(Stored data entries)
-.-.-
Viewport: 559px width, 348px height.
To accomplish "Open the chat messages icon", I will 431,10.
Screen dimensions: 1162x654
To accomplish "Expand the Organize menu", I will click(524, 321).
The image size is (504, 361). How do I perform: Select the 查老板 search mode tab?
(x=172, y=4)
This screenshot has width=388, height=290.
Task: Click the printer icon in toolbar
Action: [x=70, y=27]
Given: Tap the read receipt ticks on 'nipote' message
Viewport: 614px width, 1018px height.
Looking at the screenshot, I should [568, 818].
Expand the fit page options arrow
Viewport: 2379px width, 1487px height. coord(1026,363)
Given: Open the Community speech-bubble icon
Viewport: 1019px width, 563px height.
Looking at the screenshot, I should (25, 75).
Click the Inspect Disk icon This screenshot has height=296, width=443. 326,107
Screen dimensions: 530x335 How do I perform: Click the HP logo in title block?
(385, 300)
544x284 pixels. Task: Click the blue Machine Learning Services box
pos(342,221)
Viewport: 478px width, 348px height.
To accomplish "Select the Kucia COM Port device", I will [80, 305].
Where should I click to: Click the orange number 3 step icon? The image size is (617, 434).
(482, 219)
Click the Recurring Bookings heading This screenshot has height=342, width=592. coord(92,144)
-.-.-
The exercise: Reproduce all of the data above verbatim, line by line.

Full response:
Viewport: 559px width, 348px height.
To accomplish "Open the chat messages icon", I will 431,10.
Screen dimensions: 1162x654
To accomplish "Expand the Organize menu", I will click(524, 321).
The image size is (504, 361). How do I perform: Select the 查老板 search mode tab?
(x=172, y=4)
This screenshot has width=388, height=290.
Task: Click the printer icon in toolbar
Action: [x=70, y=27]
Given: Tap the read receipt ticks on 'nipote' message
Viewport: 614px width, 1018px height.
Looking at the screenshot, I should [568, 818].
Expand the fit page options arrow
Viewport: 2379px width, 1487px height. coord(1026,363)
Given: Open the Community speech-bubble icon
Viewport: 1019px width, 563px height.
Looking at the screenshot, I should (25, 75).
Click the Inspect Disk icon This screenshot has height=296, width=443. 326,107
Screen dimensions: 530x335 How do I perform: Click the HP logo in title block?
(385, 300)
544x284 pixels. Task: Click the blue Machine Learning Services box
pos(342,221)
Viewport: 478px width, 348px height.
To accomplish "Select the Kucia COM Port device", I will [80, 305].
Where should I click to: Click the orange number 3 step icon? The image size is (617, 434).
(482, 219)
Click the Recurring Bookings heading This screenshot has height=342, width=592. coord(92,144)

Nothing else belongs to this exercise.